Exercise objective: Look through the entries below for the line that contains "Toggle the 0.00% change badge", then set down that line and each one after it exactly, through the last.
Data excerpts Block Start
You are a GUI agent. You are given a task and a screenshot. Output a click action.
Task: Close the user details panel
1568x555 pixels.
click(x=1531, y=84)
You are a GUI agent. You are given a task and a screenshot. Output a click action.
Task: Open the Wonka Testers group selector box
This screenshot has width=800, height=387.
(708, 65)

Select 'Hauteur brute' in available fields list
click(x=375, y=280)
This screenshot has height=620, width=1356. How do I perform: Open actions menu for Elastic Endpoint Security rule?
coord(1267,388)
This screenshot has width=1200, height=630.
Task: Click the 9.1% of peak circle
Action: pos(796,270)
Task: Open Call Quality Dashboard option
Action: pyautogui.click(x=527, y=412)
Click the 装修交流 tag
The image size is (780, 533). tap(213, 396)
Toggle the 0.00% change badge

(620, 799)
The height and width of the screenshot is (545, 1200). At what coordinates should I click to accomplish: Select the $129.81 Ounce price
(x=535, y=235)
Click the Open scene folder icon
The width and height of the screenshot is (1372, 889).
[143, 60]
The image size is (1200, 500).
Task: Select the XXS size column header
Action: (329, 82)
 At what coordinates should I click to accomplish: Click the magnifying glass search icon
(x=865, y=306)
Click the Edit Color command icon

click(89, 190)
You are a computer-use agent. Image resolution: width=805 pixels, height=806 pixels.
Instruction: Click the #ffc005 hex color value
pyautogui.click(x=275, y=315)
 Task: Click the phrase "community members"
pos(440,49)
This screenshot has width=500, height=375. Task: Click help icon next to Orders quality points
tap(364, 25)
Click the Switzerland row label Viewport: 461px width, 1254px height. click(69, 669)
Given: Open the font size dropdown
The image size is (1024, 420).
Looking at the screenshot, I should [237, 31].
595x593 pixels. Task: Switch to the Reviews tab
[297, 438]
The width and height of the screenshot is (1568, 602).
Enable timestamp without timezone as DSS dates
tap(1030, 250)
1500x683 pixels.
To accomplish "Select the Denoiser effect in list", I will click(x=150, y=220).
Data excerpts Block End
Answer for the task:
Toggle the 0.00% change badge

(620, 799)
The height and width of the screenshot is (545, 1200). At what coordinates should I click to accomplish: Select the $129.81 Ounce price
(x=535, y=235)
Click the Open scene folder icon
The width and height of the screenshot is (1372, 889).
[143, 60]
The image size is (1200, 500).
Task: Select the XXS size column header
Action: (329, 82)
 At what coordinates should I click to accomplish: Click the magnifying glass search icon
(x=865, y=306)
Click the Edit Color command icon

click(89, 190)
You are a computer-use agent. Image resolution: width=805 pixels, height=806 pixels.
Instruction: Click the #ffc005 hex color value
pyautogui.click(x=275, y=315)
 Task: Click the phrase "community members"
pos(440,49)
This screenshot has width=500, height=375. Task: Click help icon next to Orders quality points
tap(364, 25)
Click the Switzerland row label Viewport: 461px width, 1254px height. click(69, 669)
Given: Open the font size dropdown
The image size is (1024, 420).
Looking at the screenshot, I should [237, 31].
595x593 pixels. Task: Switch to the Reviews tab
[297, 438]
The width and height of the screenshot is (1568, 602).
Enable timestamp without timezone as DSS dates
tap(1030, 250)
1500x683 pixels.
To accomplish "Select the Denoiser effect in list", I will click(x=150, y=220).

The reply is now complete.